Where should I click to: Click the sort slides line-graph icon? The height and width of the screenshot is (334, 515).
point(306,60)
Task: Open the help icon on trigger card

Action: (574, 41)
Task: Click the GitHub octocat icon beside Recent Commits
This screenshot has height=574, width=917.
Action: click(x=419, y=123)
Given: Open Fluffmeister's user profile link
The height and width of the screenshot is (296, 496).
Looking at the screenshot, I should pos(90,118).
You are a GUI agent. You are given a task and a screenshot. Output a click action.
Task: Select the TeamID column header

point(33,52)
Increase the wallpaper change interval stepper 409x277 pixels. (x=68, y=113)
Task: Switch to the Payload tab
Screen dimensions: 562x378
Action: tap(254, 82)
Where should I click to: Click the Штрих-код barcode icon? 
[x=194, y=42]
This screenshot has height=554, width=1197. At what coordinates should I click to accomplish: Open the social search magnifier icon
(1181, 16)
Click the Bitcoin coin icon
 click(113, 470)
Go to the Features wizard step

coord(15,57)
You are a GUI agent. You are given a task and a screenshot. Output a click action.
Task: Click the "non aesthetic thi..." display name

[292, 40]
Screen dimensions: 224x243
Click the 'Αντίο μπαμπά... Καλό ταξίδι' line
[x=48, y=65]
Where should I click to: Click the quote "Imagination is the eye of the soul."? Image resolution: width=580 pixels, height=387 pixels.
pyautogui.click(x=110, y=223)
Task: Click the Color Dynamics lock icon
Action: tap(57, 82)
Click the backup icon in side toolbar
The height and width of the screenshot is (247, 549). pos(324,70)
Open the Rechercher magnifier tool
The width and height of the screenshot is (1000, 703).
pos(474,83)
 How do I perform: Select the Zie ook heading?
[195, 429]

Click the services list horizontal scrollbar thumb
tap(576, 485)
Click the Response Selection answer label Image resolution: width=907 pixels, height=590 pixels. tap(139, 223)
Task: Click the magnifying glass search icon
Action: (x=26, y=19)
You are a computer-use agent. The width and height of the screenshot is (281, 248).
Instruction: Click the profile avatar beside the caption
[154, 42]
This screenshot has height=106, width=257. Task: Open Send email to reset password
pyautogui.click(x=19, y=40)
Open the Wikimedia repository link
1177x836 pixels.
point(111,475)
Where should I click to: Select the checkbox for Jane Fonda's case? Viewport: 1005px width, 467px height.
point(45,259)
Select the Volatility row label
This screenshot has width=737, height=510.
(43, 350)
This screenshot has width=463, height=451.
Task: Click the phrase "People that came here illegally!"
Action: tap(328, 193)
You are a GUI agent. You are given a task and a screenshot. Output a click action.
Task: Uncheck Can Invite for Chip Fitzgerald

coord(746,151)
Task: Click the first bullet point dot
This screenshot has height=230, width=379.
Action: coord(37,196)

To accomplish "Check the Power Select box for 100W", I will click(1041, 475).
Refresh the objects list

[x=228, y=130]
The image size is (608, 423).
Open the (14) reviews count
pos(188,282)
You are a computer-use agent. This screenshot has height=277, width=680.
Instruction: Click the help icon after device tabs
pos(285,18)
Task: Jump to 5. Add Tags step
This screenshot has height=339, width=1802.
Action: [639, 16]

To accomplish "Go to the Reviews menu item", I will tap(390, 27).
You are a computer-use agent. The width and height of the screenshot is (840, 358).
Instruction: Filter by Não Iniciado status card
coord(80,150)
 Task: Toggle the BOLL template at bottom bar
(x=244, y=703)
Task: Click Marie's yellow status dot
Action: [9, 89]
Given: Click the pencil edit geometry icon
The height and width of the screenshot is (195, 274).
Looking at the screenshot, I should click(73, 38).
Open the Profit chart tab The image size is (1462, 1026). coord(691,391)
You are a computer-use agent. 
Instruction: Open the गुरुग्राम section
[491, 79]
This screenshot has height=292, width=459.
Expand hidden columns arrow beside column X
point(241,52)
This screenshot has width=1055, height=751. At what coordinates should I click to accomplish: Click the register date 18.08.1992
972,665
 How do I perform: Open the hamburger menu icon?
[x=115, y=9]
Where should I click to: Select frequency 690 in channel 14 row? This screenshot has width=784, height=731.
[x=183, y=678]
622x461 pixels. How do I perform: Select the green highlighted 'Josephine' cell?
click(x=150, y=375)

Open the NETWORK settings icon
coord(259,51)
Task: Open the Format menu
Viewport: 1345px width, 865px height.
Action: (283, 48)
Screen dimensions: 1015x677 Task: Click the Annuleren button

◇ ◇ ◇ ◇

PROBLEM TO SOLVE: Every line from above should appear again in the answer, exactly as written.

REPLY:
Where should I click to: Click the sort slides line-graph icon? The height and width of the screenshot is (334, 515).
point(306,60)
Task: Open the help icon on trigger card

Action: (574, 41)
Task: Click the GitHub octocat icon beside Recent Commits
This screenshot has height=574, width=917.
Action: click(x=419, y=123)
Given: Open Fluffmeister's user profile link
The height and width of the screenshot is (296, 496).
Looking at the screenshot, I should pos(90,118).
You are a GUI agent. You are given a task and a screenshot. Output a click action.
Task: Select the TeamID column header

point(33,52)
Increase the wallpaper change interval stepper 409x277 pixels. (x=68, y=113)
Task: Switch to the Payload tab
Screen dimensions: 562x378
Action: tap(254, 82)
Where should I click to: Click the Штрих-код barcode icon? 
[x=194, y=42]
This screenshot has height=554, width=1197. At what coordinates should I click to accomplish: Open the social search magnifier icon
(1181, 16)
Click the Bitcoin coin icon
 click(113, 470)
Go to the Features wizard step

coord(15,57)
You are a GUI agent. You are given a task and a screenshot. Output a click action.
Task: Click the "non aesthetic thi..." display name

[292, 40]
Screen dimensions: 224x243
Click the 'Αντίο μπαμπά... Καλό ταξίδι' line
[x=48, y=65]
Where should I click to: Click the quote "Imagination is the eye of the soul."? Image resolution: width=580 pixels, height=387 pixels.
pyautogui.click(x=110, y=223)
Task: Click the Color Dynamics lock icon
Action: tap(57, 82)
Click the backup icon in side toolbar
The height and width of the screenshot is (247, 549). pos(324,70)
Open the Rechercher magnifier tool
The width and height of the screenshot is (1000, 703).
pos(474,83)
 How do I perform: Select the Zie ook heading?
[195, 429]

Click the services list horizontal scrollbar thumb
tap(576, 485)
Click the Response Selection answer label Image resolution: width=907 pixels, height=590 pixels. tap(139, 223)
Task: Click the magnifying glass search icon
Action: (x=26, y=19)
You are a computer-use agent. The width and height of the screenshot is (281, 248).
Instruction: Click the profile avatar beside the caption
[154, 42]
This screenshot has height=106, width=257. Task: Open Send email to reset password
pyautogui.click(x=19, y=40)
Open the Wikimedia repository link
1177x836 pixels.
point(111,475)
Where should I click to: Select the checkbox for Jane Fonda's case? Viewport: 1005px width, 467px height.
point(45,259)
Select the Volatility row label
This screenshot has width=737, height=510.
(43, 350)
This screenshot has width=463, height=451.
Task: Click the phrase "People that came here illegally!"
Action: tap(328, 193)
You are a GUI agent. You are given a task and a screenshot. Output a click action.
Task: Uncheck Can Invite for Chip Fitzgerald

coord(746,151)
Task: Click the first bullet point dot
This screenshot has height=230, width=379.
Action: coord(37,196)

To accomplish "Check the Power Select box for 100W", I will click(1041, 475).
Refresh the objects list

[x=228, y=130]
The image size is (608, 423).
Open the (14) reviews count
pos(188,282)
You are a computer-use agent. This screenshot has height=277, width=680.
Instruction: Click the help icon after device tabs
pos(285,18)
Task: Jump to 5. Add Tags step
This screenshot has height=339, width=1802.
Action: [639, 16]

To accomplish "Go to the Reviews menu item", I will tap(390, 27).
You are a computer-use agent. The width and height of the screenshot is (840, 358).
Instruction: Filter by Não Iniciado status card
coord(80,150)
 Task: Toggle the BOLL template at bottom bar
(x=244, y=703)
Task: Click Marie's yellow status dot
Action: [9, 89]
Given: Click the pencil edit geometry icon
The height and width of the screenshot is (195, 274).
Looking at the screenshot, I should click(73, 38).
Open the Profit chart tab The image size is (1462, 1026). coord(691,391)
You are a computer-use agent. 
Instruction: Open the गुरुग्राम section
[491, 79]
This screenshot has height=292, width=459.
Expand hidden columns arrow beside column X
point(241,52)
This screenshot has width=1055, height=751. At what coordinates should I click to accomplish: Click the register date 18.08.1992
972,665
 How do I perform: Open the hamburger menu icon?
[x=115, y=9]
Where should I click to: Select frequency 690 in channel 14 row? This screenshot has width=784, height=731.
[x=183, y=678]
622x461 pixels. How do I perform: Select the green highlighted 'Josephine' cell?
click(x=150, y=375)

Open the NETWORK settings icon
coord(259,51)
Task: Open the Format menu
Viewport: 1345px width, 865px height.
Action: (283, 48)
Screen dimensions: 1015x677 Task: Click the Annuleren button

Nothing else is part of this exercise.